Belfort, known as The Wolf amongst his colleagues and employees, is obsessed with possessions. Hell, who isn’t? He even thinks of his own wife (he’s moved on to wife number two) and children as possessions — a true trophy family. Terence Winter, who wrote the screenplay, accurately describes Belfort’s second wife Naomi (Margot Robbie), as a living wet dream. Robbie expertly conceals her Australian background with a killer Brooklyn accent in her American film debut. Though Naomi appears to be a bimbo who only makes eyes at men with money, she becomes a voice of reason throughout the film. She is fine with hiding money in Swiss bank accounts and putting up with Jordan’s ridiculous habits, but draws a line where it affects her and her children’s well-being.
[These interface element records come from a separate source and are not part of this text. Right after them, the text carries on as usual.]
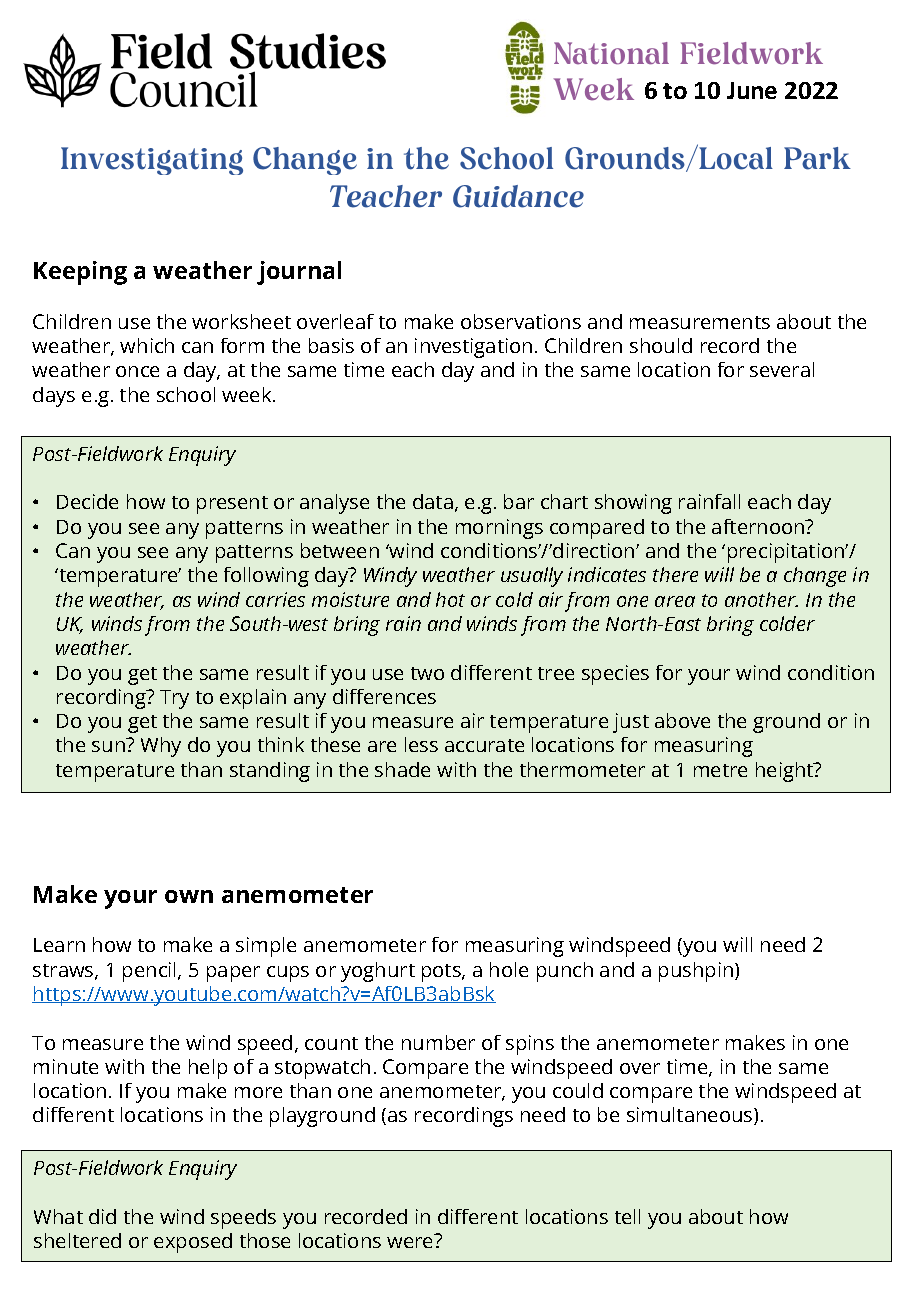 The height and width of the screenshot is (1316, 911). I want to click on did, so click(102, 1216).
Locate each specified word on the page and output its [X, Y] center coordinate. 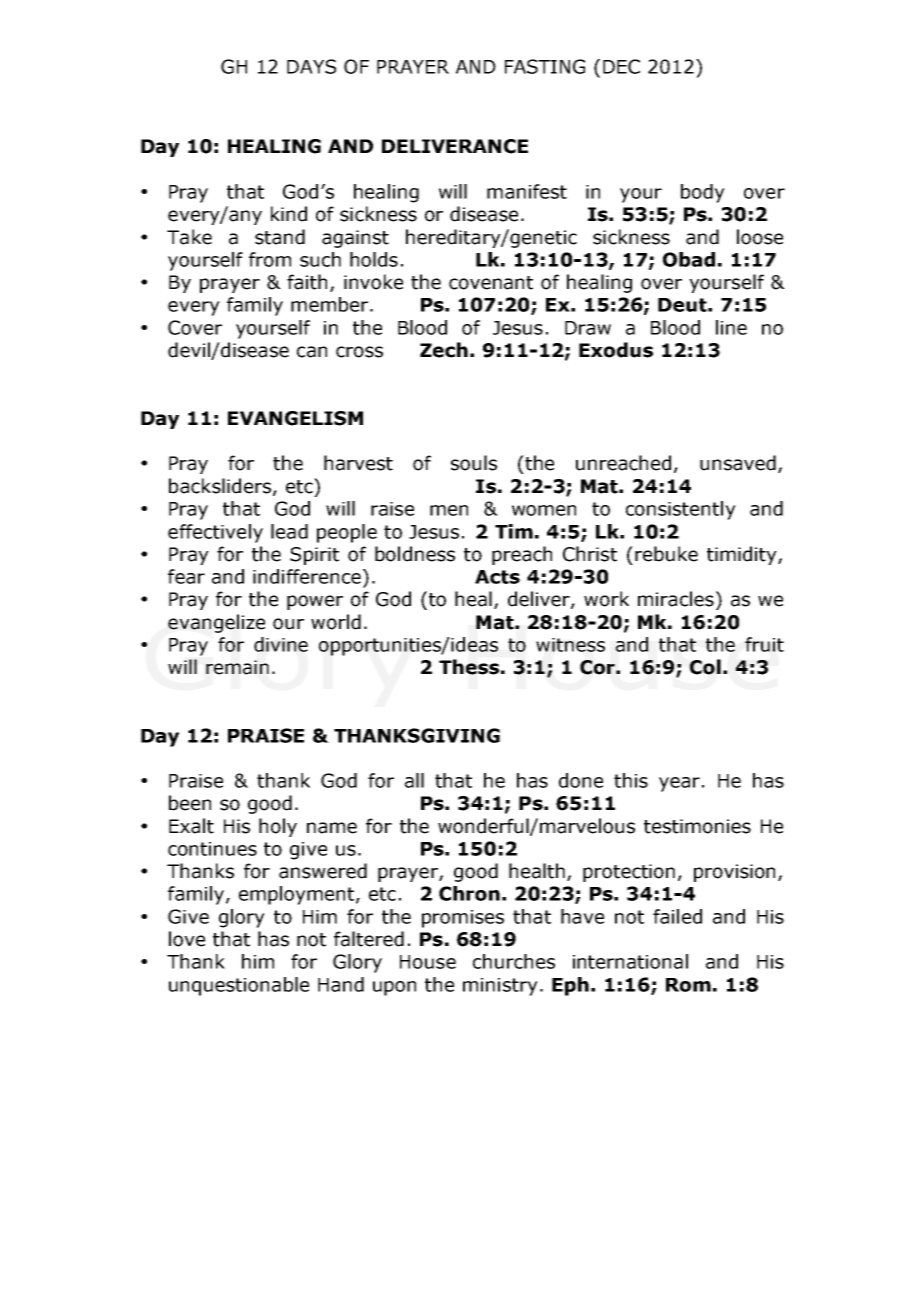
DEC [621, 66]
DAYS [311, 66]
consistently [681, 510]
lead [289, 531]
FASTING [545, 66]
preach [522, 555]
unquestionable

Through Naomi, the bimbo who becomes suddenly maternal when Belfort crashes a car with young son in tow, The Wolf of Wall Street leaves room for a dense feminist critique of the plot, but that would ruin all the fun.
Scorsese has worked with DiCaprio many times in the past (Shutter Island, The Departed, The Aviator), but never on this sort of project. DiCaprio’s character is so dramatic and larger-than-life that he feels like a character out of Stefan’s Saturday Night Live sketch. Scorsese’s portrait of Belfort’s life continues to shock more the longer the film goes on. The film uses the word “fuck” more frequently than almost any other movie in existence, not counting Fuck, an aptly-named documentary about the word. At 569 uses, that means “fuck” was used 3.18 times per minute. I like to imagine the script meetings when Winter, Scorsese and Belfort (the actual Jordan Belfort helped out) sat and decided how many boobs, vaginas, and lines of cocaine to show. The film begs the question: is there such a thing as moderation?
For a film centered on such an unlikeable character and excessive crime, the end feels gentle. To give a serious ending, reminiscent of Catch Me If You Can, to a film that opens with stock brokers tossing dwarves onto bullseyes in the middle of the office just seems wrong. Though an offensive ride, The Wolf of Wall Street is an exhilarating one, and viewers are right in the passenger seat. Hopefully not in the passenger seat of his Lamborghini, helicopter or massive yacht, all of which he crashed. Leo already got a Golden Globe for The Wolf of Wall Street, but will he finally get his Oscar? If he wins, I hope he uses McConaughey’s money chant in place of an acceptance speech.